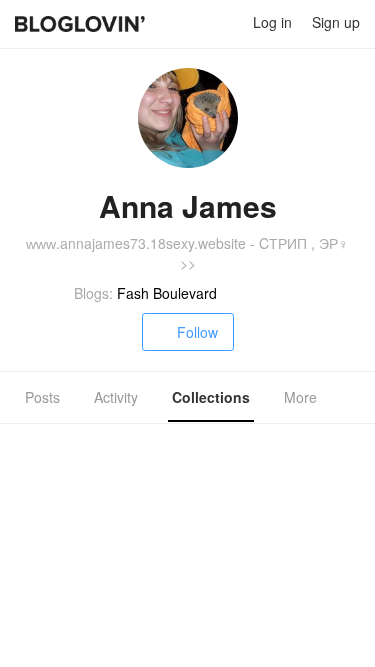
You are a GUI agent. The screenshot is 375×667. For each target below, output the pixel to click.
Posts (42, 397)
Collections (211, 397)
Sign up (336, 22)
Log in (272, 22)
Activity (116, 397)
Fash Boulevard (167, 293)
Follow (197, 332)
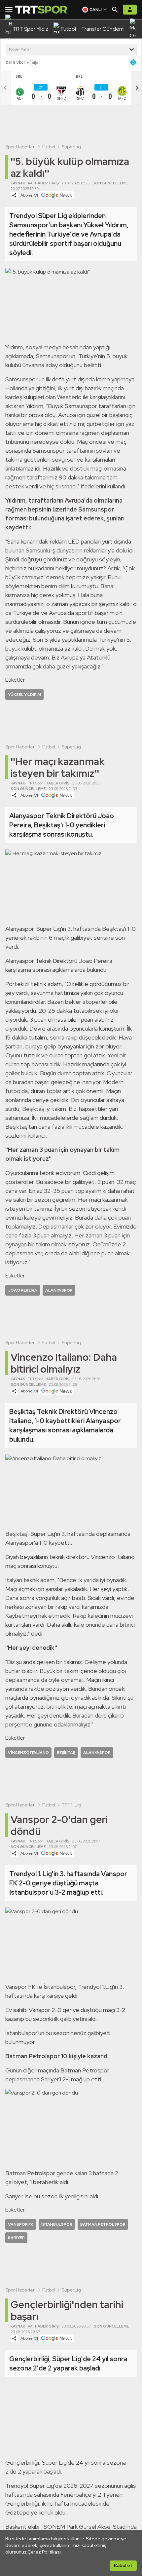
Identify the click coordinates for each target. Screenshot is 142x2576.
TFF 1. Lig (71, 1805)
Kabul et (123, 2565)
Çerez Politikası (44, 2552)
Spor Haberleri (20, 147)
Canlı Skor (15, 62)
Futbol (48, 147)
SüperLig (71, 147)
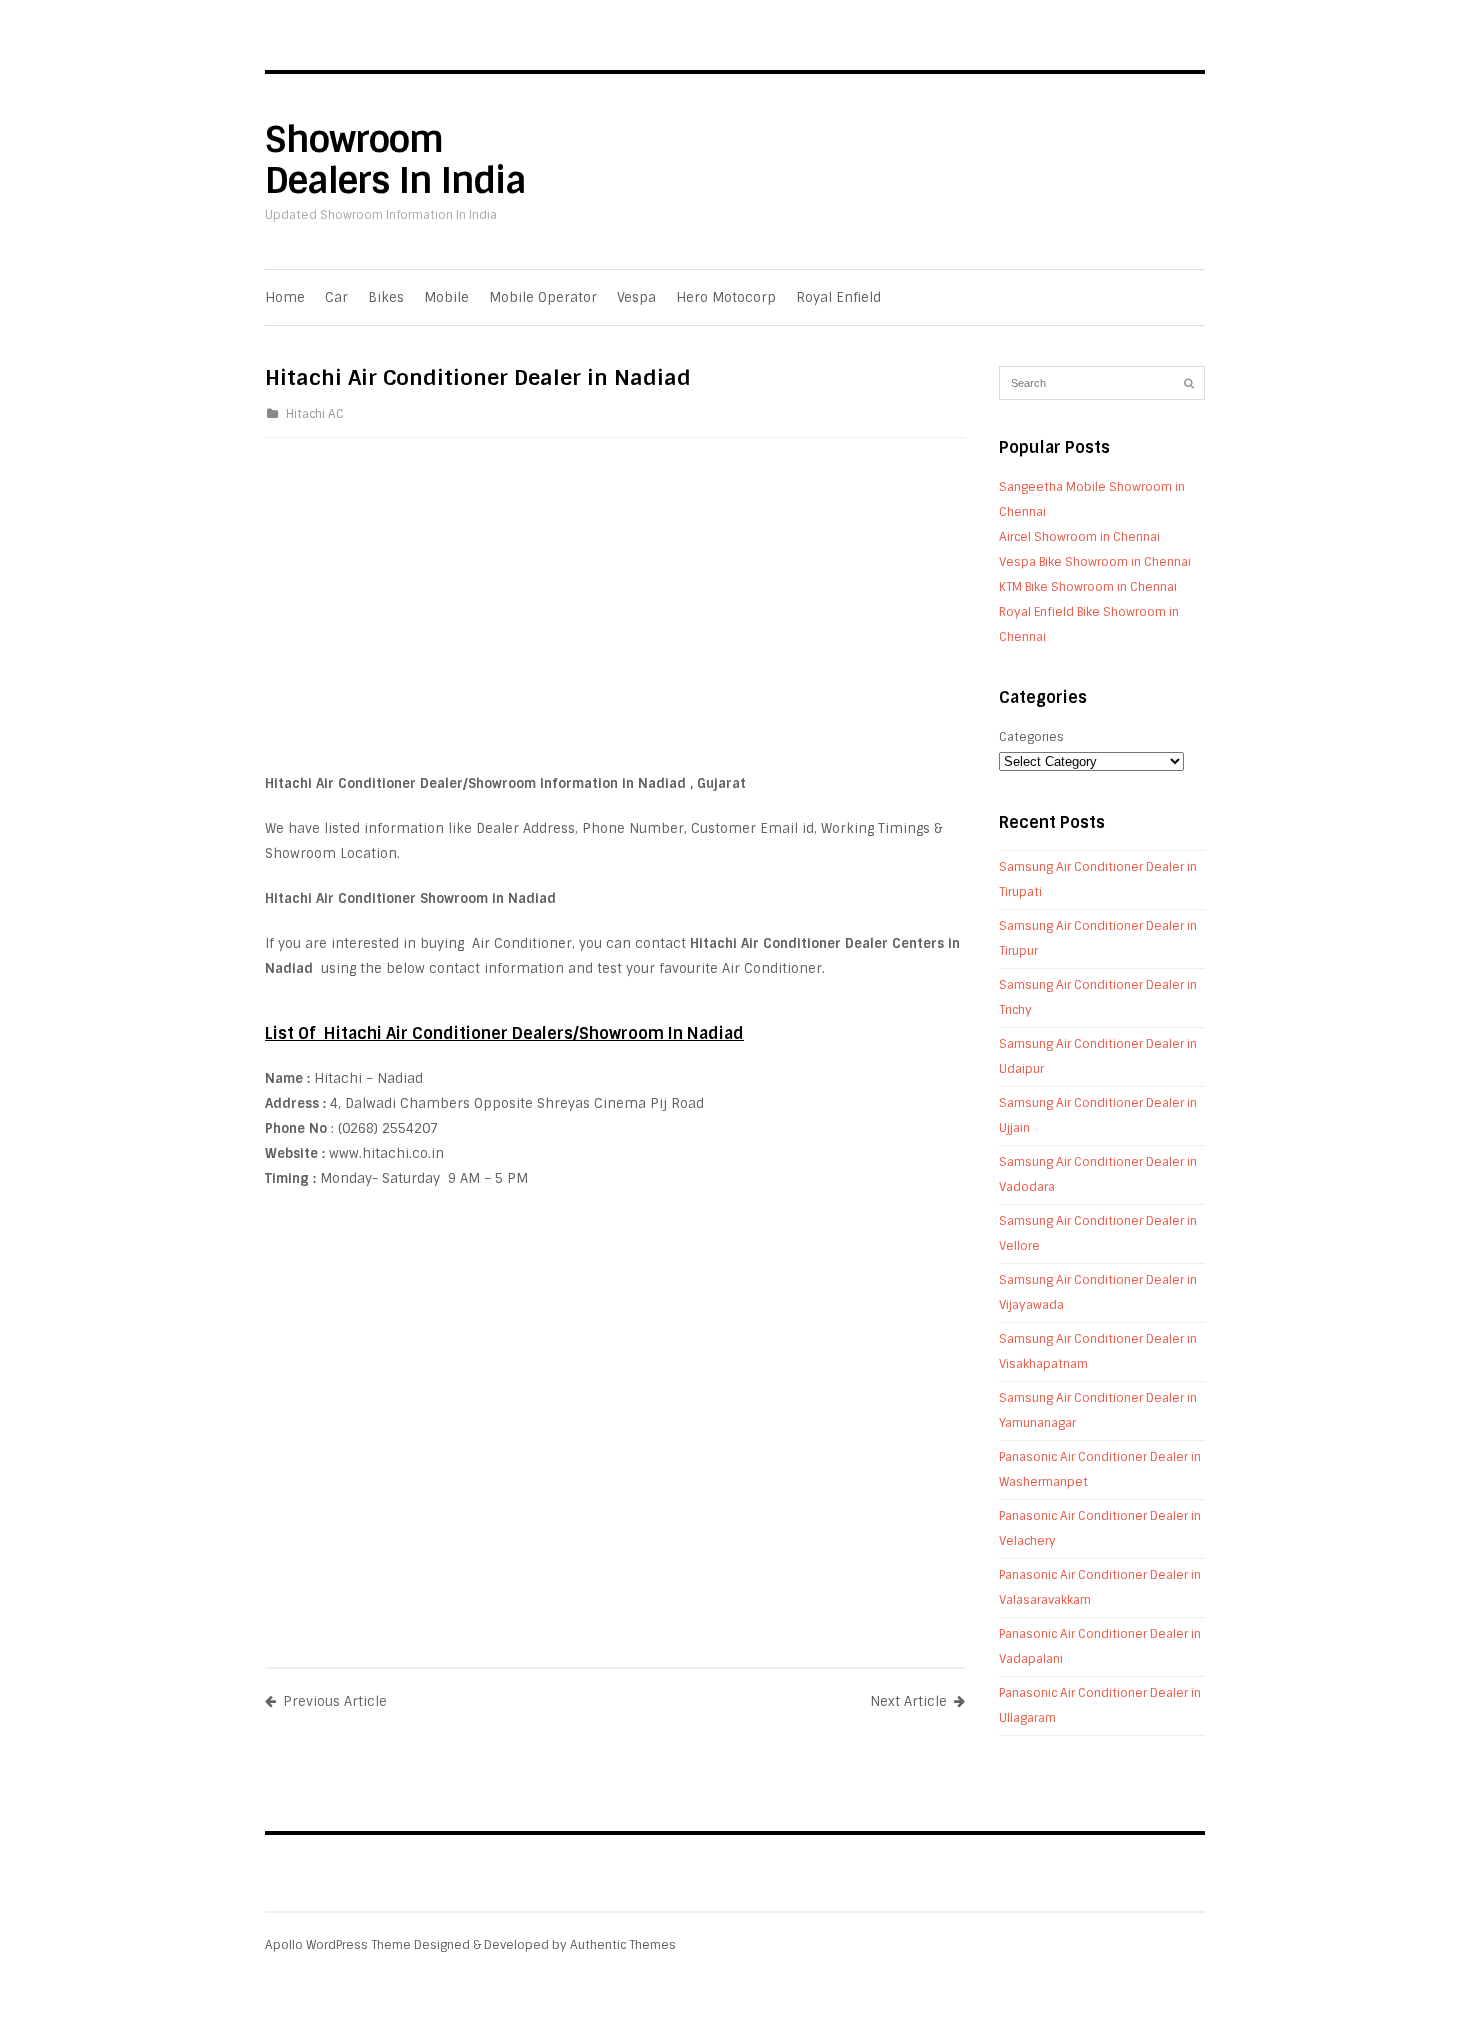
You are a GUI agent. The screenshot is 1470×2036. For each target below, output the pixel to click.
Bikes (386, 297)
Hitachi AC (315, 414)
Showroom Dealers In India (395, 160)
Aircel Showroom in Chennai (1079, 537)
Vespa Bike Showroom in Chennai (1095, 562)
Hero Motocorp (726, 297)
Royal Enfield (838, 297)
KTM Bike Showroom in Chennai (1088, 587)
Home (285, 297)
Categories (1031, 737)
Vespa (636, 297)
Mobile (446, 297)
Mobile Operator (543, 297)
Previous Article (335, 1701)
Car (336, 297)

= Work item =
Copy the material shown above in full and exactly. Skip the pictures.

= Response area =
You are a GUI agent. The screenshot is 375×667. For each target below, output the pixel to click.
Posts (42, 397)
Collections (211, 397)
Sign up (336, 22)
Log in (272, 22)
Activity (116, 397)
Fash Boulevard (167, 293)
Follow (197, 332)
Identify the click coordinates for each target. Screenshot is 142x2576.
TFF 1. Lig (71, 1805)
Kabul et (123, 2565)
Çerez Politikası (44, 2552)
Spor Haberleri (20, 147)
Canlı Skor (15, 62)
Futbol (48, 147)
SüperLig (71, 147)
You are a GUI agent. The screenshot is 1470×2036. For each target below, output the pixel to click.
Bikes (386, 297)
Hitachi AC (315, 414)
Showroom Dealers In India (395, 160)
Aircel Showroom in Chennai (1079, 537)
Vespa Bike Showroom in Chennai (1095, 562)
Hero Motocorp (726, 297)
Royal Enfield (838, 297)
KTM Bike Showroom in Chennai (1088, 587)
Home (285, 297)
Categories (1031, 737)
Vespa (636, 297)
Mobile (446, 297)
Mobile Operator (543, 297)
Previous Article (335, 1701)
Car (336, 297)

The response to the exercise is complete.